Provided data Start Marker
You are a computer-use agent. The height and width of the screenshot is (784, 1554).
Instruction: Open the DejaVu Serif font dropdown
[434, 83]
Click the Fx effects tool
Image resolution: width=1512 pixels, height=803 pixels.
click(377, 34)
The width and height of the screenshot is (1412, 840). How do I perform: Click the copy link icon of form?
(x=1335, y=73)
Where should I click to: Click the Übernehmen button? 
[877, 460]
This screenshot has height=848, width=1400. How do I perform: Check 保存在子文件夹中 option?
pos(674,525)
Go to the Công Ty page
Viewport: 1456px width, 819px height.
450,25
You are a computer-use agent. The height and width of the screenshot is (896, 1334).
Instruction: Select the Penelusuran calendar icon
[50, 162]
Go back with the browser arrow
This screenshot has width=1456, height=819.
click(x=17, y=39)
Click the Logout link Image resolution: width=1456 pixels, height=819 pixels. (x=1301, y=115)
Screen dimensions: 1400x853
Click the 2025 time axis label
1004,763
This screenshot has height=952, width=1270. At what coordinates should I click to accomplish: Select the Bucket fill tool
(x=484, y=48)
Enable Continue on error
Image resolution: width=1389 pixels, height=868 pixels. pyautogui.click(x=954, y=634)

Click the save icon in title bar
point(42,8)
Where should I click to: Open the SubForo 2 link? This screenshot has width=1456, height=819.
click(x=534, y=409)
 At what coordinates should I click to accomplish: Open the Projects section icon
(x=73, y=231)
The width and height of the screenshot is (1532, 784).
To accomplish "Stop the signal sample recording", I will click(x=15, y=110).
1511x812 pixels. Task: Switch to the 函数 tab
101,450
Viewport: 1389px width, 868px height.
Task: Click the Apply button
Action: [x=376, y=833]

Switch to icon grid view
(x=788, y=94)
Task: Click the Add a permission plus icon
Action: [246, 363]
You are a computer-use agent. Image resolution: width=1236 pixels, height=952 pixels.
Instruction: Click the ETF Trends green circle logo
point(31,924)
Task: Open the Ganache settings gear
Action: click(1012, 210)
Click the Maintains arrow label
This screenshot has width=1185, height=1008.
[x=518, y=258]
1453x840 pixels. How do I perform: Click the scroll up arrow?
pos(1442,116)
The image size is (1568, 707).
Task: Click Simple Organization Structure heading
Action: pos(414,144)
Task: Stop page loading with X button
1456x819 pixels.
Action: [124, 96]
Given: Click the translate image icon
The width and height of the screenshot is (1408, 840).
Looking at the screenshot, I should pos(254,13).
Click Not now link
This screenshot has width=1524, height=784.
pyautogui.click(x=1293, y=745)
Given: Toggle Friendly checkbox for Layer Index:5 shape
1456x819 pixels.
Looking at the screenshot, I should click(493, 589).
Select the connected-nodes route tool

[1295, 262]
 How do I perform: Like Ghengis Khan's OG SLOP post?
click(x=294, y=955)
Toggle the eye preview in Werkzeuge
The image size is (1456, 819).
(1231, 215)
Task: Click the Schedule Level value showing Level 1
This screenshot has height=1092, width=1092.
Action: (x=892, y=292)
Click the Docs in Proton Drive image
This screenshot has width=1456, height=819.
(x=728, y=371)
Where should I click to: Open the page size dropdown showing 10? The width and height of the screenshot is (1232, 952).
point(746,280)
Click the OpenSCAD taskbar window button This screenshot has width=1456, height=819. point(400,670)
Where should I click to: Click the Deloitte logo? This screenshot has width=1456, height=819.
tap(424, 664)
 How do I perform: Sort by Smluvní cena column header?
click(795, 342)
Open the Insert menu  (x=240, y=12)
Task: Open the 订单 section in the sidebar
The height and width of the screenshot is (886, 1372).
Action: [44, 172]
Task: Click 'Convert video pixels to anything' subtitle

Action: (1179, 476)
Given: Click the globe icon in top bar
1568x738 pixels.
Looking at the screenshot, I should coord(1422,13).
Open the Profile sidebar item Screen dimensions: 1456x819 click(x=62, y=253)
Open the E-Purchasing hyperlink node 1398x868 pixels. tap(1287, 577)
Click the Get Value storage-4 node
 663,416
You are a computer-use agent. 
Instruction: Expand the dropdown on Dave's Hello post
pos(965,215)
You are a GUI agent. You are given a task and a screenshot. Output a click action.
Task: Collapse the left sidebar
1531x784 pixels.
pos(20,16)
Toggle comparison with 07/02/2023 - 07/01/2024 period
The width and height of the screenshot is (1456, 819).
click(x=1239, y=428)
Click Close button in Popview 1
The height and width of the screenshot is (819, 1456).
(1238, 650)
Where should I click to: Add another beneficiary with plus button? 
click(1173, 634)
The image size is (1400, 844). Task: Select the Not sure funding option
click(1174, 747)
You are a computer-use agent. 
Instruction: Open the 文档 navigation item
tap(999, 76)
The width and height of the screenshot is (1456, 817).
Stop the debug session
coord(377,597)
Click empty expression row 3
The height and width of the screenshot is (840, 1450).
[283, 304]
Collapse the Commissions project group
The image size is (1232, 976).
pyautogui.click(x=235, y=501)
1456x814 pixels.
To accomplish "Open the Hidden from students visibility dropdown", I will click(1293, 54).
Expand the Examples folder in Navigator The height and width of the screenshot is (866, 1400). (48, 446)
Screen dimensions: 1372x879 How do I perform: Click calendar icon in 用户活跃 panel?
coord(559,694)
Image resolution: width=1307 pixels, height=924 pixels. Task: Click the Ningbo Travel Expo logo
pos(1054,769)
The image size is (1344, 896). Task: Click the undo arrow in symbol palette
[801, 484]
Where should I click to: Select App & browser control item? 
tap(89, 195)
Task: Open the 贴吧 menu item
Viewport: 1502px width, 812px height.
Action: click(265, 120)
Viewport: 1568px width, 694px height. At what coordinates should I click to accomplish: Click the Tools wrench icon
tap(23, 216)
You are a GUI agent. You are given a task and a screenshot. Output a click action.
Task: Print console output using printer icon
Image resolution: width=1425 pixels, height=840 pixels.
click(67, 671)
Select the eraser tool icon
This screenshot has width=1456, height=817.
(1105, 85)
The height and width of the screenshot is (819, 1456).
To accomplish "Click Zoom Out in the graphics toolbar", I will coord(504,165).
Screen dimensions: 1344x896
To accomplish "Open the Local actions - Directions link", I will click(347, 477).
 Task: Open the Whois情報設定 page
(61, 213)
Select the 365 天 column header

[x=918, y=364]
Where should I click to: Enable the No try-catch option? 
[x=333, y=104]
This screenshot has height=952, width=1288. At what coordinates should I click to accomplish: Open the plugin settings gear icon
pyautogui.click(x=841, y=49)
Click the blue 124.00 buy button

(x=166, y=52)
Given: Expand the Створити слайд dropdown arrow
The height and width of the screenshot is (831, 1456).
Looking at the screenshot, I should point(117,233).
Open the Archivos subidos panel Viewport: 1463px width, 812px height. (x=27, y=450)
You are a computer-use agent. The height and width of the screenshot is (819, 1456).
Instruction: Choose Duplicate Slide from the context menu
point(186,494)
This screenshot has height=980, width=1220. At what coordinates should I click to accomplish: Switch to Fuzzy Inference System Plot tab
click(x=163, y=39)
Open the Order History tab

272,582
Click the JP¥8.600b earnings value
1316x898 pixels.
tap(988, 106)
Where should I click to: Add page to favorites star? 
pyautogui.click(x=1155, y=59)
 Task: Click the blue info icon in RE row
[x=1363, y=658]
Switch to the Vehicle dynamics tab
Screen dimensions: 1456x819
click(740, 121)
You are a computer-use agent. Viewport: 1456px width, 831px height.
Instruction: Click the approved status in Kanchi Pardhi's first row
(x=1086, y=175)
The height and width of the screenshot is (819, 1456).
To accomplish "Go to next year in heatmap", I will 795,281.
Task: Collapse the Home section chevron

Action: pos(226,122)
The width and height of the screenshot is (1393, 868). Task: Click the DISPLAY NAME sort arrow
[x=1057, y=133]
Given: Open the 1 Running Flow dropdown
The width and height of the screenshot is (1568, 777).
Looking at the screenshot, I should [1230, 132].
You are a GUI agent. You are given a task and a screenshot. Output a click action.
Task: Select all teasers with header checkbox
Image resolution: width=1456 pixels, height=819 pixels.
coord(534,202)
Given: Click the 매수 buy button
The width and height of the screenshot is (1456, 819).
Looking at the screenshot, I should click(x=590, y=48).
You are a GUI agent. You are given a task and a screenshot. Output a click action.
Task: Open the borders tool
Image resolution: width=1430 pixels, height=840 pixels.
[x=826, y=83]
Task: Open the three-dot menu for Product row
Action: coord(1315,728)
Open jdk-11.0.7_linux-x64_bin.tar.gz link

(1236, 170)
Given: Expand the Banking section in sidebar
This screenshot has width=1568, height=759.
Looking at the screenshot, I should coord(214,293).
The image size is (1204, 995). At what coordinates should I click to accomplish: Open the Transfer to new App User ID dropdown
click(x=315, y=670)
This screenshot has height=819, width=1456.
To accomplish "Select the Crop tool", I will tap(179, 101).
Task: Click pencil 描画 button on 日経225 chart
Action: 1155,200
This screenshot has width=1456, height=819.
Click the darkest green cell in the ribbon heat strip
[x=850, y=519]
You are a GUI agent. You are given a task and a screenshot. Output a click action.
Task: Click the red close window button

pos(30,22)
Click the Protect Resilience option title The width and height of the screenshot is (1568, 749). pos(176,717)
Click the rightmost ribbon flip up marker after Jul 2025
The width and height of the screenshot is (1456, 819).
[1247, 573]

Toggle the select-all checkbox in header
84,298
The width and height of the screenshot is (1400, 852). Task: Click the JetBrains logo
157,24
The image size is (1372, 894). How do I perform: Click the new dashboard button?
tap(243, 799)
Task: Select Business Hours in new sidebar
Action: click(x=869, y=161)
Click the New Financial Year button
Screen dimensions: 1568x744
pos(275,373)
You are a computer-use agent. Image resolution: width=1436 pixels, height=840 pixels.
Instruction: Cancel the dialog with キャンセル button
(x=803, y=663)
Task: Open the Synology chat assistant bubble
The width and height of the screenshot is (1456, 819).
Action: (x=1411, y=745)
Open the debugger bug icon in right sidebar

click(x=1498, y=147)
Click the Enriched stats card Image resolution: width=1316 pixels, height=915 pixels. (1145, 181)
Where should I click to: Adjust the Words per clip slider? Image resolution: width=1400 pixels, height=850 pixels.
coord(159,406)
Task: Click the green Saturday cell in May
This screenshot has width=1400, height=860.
Provided data End Marker
• Goal of the exercise: Send back an exact copy of only the lines from the line with "The width and height of the screenshot is (1408, 840)." up to and including the line with "Given: Toggle Friendly" in the data above.

• Your response:
The width and height of the screenshot is (1408, 840).
Looking at the screenshot, I should pos(254,13).
Click Not now link
This screenshot has width=1524, height=784.
pyautogui.click(x=1293, y=745)
Given: Toggle Friendly checkbox for Layer Index:5 shape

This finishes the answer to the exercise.